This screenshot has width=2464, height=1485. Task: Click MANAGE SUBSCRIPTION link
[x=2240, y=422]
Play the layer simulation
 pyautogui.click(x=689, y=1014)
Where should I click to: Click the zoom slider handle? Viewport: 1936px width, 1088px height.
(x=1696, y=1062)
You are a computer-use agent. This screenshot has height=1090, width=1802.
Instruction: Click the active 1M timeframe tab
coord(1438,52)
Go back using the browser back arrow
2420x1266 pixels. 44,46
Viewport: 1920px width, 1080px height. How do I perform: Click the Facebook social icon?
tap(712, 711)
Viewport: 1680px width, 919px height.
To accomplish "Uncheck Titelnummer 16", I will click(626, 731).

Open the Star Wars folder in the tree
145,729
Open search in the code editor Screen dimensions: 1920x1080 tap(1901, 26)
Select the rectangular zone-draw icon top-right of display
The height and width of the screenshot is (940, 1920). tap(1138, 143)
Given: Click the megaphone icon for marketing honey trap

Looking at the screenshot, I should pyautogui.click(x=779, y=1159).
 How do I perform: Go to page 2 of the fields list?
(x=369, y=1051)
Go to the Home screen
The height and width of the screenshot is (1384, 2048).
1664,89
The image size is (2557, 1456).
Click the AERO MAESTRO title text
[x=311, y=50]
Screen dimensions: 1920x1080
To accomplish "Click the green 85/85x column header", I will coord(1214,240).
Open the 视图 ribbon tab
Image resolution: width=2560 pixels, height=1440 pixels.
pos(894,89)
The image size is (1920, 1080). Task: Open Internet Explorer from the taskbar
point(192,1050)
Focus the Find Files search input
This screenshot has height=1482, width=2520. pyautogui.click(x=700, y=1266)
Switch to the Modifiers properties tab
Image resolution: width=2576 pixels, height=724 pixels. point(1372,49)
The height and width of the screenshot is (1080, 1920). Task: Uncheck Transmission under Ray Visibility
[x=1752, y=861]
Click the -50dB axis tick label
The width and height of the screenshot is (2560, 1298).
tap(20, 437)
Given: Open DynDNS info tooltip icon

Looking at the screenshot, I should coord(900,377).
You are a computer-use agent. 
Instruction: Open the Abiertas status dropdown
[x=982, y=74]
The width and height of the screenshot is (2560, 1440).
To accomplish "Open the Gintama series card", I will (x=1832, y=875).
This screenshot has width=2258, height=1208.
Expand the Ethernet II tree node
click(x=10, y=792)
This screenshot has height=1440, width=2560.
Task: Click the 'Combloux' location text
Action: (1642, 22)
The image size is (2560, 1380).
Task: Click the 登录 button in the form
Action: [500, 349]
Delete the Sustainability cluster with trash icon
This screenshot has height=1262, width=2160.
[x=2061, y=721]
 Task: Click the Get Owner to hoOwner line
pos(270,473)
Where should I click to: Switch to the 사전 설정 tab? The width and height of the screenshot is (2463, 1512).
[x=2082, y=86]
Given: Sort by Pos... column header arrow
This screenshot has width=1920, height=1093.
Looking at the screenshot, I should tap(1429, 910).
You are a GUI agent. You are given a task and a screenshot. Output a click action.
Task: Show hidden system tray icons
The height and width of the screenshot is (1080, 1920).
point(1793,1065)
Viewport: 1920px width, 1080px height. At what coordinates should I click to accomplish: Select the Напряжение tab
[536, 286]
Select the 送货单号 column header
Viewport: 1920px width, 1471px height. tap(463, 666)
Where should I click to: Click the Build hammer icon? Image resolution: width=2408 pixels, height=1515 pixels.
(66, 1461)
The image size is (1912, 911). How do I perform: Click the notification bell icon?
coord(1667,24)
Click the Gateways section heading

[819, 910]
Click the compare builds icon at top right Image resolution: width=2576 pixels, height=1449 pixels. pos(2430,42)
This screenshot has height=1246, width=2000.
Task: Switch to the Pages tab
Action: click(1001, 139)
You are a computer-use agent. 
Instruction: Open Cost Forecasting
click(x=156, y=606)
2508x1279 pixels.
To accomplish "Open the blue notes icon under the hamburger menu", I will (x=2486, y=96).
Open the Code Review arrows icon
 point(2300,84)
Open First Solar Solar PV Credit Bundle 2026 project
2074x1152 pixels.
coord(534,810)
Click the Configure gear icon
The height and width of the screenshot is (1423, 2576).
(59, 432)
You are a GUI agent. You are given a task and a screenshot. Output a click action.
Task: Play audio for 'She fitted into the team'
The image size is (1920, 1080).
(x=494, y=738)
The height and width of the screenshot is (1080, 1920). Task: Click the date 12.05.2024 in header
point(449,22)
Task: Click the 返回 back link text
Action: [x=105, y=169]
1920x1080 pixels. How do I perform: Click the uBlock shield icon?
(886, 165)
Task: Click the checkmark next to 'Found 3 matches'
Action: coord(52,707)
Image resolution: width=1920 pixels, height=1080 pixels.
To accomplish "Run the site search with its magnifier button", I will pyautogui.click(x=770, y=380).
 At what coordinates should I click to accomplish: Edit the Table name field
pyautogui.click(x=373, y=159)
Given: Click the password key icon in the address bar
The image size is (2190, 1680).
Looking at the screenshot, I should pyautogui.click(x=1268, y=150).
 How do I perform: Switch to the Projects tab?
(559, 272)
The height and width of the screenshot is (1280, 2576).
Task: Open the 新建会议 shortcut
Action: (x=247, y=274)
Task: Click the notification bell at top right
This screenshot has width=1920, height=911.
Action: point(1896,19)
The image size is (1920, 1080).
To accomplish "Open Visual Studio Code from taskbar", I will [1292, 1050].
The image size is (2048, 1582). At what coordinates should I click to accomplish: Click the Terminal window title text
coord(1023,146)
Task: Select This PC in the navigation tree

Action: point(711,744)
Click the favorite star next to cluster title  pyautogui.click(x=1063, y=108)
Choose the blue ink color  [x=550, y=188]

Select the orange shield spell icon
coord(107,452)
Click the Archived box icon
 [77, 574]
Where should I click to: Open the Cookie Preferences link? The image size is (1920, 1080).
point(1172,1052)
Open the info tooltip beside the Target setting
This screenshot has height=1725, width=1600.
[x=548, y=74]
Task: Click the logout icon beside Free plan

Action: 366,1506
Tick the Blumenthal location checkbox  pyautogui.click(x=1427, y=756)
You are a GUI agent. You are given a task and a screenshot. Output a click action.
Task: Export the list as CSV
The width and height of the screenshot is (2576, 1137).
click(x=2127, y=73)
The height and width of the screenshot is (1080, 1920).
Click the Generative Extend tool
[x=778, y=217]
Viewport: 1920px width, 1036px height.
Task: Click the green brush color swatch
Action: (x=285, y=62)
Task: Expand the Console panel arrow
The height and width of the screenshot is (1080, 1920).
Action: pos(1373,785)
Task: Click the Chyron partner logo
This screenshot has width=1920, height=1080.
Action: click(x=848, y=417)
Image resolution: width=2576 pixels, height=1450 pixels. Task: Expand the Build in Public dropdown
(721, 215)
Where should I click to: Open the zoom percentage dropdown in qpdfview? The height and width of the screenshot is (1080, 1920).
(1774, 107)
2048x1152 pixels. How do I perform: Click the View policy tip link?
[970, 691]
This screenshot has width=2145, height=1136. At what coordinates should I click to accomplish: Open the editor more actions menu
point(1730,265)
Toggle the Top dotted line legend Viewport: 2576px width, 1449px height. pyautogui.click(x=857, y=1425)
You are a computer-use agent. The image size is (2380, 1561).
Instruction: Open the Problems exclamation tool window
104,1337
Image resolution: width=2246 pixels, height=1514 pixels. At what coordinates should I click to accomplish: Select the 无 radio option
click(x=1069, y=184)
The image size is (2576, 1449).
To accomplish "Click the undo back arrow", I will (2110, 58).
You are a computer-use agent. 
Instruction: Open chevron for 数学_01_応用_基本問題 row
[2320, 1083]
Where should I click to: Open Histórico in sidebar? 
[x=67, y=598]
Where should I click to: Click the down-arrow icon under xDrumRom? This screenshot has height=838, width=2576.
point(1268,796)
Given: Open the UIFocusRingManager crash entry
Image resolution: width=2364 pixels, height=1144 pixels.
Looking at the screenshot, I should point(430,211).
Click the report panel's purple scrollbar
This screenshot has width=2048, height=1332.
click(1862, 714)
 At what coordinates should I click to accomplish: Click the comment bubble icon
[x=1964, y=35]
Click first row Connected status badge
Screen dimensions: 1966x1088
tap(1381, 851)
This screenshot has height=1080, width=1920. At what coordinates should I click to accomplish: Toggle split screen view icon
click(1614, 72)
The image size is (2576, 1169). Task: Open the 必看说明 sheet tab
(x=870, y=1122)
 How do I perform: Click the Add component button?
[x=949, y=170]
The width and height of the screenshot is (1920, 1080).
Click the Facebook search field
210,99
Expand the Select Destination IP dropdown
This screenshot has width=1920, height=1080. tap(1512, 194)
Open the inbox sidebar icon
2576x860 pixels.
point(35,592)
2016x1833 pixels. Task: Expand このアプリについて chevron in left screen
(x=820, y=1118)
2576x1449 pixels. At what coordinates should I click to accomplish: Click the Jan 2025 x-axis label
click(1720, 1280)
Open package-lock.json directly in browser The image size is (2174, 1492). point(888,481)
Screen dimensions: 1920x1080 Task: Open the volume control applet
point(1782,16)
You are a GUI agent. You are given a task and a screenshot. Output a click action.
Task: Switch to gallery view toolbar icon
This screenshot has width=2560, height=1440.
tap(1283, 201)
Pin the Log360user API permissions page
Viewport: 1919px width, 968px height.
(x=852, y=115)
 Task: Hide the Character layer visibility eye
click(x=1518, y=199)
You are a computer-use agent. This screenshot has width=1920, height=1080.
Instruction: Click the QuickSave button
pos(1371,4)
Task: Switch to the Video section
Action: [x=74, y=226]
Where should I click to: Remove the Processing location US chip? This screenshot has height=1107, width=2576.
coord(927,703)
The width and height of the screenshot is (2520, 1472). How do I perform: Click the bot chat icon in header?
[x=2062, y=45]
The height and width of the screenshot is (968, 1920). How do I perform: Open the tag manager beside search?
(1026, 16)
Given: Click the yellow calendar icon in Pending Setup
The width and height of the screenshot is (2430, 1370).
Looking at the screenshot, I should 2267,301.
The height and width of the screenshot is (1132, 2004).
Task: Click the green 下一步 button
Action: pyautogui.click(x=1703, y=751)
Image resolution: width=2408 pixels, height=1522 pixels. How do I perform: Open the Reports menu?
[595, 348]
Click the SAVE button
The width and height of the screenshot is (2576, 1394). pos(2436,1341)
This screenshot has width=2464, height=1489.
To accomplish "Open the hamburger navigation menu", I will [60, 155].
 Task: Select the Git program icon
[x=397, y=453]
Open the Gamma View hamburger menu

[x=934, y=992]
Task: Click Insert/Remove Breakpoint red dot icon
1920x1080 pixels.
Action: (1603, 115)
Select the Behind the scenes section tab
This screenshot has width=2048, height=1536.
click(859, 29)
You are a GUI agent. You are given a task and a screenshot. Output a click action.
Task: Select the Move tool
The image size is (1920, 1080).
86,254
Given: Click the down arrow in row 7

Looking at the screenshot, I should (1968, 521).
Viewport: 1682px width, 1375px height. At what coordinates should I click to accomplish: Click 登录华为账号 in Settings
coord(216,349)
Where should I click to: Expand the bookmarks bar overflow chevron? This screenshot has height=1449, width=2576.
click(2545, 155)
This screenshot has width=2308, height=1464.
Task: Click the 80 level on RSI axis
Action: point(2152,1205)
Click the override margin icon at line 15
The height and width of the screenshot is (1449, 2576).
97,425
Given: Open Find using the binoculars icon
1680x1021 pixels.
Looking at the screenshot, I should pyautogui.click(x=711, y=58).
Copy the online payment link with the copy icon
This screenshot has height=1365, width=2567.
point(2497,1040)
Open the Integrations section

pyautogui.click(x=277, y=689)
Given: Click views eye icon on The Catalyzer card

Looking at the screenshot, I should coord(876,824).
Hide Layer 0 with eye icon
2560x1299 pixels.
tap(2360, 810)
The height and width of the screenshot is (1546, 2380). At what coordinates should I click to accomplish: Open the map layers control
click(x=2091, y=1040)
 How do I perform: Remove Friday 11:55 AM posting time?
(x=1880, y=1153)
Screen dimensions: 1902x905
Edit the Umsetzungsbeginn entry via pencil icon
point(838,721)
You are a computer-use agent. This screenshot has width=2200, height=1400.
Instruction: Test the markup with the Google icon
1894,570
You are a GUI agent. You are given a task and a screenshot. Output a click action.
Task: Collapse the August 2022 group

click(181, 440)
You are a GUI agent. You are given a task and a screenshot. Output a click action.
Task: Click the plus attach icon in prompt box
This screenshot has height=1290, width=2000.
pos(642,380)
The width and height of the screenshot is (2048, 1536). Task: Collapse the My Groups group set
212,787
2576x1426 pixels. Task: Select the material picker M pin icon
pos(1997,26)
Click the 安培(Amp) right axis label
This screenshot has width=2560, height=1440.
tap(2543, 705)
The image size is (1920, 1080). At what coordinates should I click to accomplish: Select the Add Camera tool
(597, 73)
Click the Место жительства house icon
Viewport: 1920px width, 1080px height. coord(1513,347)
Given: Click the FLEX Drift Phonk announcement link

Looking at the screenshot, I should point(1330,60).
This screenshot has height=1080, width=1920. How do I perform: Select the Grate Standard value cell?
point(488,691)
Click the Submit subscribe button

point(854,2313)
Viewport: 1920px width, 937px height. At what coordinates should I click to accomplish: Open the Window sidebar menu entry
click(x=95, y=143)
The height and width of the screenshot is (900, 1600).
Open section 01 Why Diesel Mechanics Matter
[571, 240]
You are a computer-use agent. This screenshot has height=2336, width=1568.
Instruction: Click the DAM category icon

====

WORK TO BE COMPLETED:
Wherever the word "blue" shows up in the material, copy the line it is on.

EXERCISE ANSWER:
To accomplish "Open the blue notes icon under the hamburger menu", I will (x=2486, y=96).
Choose the blue ink color  [x=550, y=188]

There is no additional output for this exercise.